Outstanding non-performing loans in the country, at 426.5 billion Yuan (or $63 billion) last December, are expected to swell, something everyone from China’s own banking regulator to industry analysts can all agree on.

But exactly how big will the hole be? Is it going to be as bad as what the housing bubble has done to American banks?

Michael Werner, a Hong Kong-based Sanford C. Bernstein & Co. analyst on Chinese banks, reckons that credit costs (defined as credit provisions as a percentage of average loans) at China’s six listed megabanks will start to rise later this year, and jump 50 percent over the next two years to 66 basis points from 44 basis points last December (one percentage point has 100 basis points). And that is a conservative scenario.

Werner warns there is a good chance that credit costs will rise even faster at six of the world’s largest banks: Industrial and Commercial Bank of China (ICBC), Bank of Communications (BOCOM), China Merchants Bank (CMB), Bank of China (BOC), China Construction Bank (CCB) and CITIC Group.

> **GIVEN ENTRIES**
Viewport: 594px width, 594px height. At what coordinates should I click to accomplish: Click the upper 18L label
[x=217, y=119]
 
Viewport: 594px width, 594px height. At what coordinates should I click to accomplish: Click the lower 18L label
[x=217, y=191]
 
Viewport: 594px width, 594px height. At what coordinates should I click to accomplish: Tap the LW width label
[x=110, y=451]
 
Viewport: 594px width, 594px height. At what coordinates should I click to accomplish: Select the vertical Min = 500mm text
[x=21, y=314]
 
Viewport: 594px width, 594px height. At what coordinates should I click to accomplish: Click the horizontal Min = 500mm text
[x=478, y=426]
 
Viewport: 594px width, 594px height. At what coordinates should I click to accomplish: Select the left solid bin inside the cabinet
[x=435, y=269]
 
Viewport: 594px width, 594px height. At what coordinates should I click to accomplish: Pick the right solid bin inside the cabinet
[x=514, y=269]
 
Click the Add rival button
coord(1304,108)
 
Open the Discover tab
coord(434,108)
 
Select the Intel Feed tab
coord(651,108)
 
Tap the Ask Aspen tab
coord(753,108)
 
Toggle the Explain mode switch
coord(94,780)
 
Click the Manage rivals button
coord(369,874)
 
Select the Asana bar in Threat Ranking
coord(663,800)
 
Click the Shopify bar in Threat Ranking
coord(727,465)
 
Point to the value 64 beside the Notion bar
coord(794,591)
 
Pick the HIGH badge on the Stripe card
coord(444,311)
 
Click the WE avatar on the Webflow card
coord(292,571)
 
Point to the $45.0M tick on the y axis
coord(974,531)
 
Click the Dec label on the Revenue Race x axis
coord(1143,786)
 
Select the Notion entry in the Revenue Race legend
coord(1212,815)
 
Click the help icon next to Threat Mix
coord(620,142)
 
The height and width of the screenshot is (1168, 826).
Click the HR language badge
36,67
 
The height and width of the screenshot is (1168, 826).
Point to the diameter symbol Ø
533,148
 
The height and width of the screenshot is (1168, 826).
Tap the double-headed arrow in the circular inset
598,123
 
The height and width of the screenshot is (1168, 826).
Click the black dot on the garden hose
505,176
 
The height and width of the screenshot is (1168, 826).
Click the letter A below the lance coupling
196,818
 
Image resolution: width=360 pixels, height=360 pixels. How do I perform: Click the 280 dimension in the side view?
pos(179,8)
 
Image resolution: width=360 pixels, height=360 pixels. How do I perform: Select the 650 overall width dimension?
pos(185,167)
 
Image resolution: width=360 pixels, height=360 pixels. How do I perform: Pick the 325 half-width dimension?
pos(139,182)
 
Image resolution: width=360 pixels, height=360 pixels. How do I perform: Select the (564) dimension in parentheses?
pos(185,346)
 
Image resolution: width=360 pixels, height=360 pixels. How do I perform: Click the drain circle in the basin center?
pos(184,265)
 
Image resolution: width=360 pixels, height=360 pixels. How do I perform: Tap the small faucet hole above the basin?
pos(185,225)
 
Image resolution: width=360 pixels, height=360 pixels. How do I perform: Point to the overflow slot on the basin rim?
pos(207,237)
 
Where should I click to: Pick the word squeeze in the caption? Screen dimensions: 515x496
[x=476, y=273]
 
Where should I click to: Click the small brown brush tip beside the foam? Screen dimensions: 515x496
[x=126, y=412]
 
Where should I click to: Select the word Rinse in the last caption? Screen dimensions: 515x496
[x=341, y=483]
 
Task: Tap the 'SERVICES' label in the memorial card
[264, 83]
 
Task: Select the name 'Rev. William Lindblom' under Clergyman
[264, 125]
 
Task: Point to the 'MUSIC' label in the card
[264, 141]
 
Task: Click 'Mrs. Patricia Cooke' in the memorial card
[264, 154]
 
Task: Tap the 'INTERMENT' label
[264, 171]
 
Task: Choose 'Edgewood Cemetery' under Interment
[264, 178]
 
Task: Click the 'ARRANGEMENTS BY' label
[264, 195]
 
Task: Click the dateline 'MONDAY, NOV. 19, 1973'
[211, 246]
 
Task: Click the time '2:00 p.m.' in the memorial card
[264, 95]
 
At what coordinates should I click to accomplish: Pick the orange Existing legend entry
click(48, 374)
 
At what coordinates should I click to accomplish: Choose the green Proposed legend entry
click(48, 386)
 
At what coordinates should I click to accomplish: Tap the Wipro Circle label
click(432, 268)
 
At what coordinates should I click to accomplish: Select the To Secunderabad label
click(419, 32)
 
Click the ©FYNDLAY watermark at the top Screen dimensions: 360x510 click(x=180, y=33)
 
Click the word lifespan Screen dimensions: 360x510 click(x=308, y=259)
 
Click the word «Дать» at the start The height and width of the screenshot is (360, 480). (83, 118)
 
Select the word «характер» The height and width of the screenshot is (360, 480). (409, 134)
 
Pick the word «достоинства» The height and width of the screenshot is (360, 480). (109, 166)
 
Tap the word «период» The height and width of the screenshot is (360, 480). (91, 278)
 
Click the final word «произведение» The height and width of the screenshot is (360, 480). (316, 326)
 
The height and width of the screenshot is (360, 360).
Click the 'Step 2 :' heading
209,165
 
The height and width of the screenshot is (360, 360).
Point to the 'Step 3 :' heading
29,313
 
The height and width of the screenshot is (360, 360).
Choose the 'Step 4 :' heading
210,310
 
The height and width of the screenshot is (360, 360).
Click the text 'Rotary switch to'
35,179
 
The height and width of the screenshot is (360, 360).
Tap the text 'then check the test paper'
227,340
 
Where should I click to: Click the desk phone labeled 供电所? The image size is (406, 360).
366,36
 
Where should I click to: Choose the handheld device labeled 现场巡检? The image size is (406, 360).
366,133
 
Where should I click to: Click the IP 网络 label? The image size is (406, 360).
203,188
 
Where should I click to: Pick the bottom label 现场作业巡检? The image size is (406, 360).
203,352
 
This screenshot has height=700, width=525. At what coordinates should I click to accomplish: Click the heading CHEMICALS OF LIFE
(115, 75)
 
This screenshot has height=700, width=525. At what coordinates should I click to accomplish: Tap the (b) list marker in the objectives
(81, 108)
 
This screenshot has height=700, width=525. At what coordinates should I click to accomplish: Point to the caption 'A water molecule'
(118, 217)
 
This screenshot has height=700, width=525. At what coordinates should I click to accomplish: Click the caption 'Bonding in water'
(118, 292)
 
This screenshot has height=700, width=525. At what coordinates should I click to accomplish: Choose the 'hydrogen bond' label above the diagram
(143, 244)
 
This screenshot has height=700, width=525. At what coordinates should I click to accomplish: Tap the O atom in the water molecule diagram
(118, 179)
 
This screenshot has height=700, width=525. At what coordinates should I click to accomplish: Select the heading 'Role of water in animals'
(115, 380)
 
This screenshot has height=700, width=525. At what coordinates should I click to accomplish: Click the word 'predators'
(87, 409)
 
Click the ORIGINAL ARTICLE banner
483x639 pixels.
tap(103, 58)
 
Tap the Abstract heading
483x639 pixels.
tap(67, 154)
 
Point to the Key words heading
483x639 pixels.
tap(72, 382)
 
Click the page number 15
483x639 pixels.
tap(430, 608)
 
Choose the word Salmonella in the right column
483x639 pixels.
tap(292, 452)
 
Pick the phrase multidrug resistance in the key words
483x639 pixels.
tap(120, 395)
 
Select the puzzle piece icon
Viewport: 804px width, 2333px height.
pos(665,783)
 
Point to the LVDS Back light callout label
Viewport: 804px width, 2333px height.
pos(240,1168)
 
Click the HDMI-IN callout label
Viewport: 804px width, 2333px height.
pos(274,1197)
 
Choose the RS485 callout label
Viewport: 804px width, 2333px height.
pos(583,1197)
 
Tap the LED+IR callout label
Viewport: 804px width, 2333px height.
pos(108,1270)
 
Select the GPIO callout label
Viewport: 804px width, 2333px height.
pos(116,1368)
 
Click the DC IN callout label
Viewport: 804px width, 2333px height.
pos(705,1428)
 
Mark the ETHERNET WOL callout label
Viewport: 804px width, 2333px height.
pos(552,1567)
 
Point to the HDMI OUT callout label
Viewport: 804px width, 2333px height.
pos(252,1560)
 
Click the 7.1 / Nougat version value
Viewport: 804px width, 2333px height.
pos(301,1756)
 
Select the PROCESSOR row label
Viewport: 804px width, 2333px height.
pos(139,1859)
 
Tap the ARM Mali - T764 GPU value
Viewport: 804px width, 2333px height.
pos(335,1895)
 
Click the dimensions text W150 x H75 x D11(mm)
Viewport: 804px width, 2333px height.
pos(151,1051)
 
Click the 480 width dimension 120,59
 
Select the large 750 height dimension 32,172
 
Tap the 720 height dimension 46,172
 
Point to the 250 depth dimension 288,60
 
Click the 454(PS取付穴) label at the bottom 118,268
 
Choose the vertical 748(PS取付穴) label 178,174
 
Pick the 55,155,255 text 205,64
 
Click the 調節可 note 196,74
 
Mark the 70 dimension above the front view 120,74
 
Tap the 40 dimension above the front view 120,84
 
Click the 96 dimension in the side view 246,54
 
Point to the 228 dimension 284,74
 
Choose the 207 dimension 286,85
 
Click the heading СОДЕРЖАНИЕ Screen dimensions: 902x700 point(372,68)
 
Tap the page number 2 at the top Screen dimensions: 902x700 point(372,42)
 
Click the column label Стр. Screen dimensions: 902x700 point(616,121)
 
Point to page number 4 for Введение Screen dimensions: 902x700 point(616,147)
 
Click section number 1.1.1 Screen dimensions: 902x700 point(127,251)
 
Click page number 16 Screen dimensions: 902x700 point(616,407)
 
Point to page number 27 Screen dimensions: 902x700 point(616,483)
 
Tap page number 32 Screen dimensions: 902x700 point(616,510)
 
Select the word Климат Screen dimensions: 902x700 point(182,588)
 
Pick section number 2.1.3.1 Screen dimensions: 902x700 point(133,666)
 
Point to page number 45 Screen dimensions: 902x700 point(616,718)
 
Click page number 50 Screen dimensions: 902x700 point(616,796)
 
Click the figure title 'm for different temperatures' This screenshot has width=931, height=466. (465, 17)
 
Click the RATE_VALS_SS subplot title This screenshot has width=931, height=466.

> **GIVEN EXERCISE**
Decide whether each statement agrees with the passage on China's bad loans, answering yes or no and quoting the words of the passage that settle it. 1. Outstanding non-performing loans in the country stood at 426.5 billion Yuan last December. 2. Werner expects credit costs at China's six listed megabanks to fall over the next two years. 3. Werner works out of Hong Kong.

> **SOLUTION BELOW**
1. Yes: "at 426.5 billion Yuan (or $63 billion) last December"
2. No: "jump 50 percent over the next two years to 66 basis points from 44 basis points last December"
3. Yes: "a Hong Kong-based Sanford C. Bernstein & Co. analyst on Chinese banks"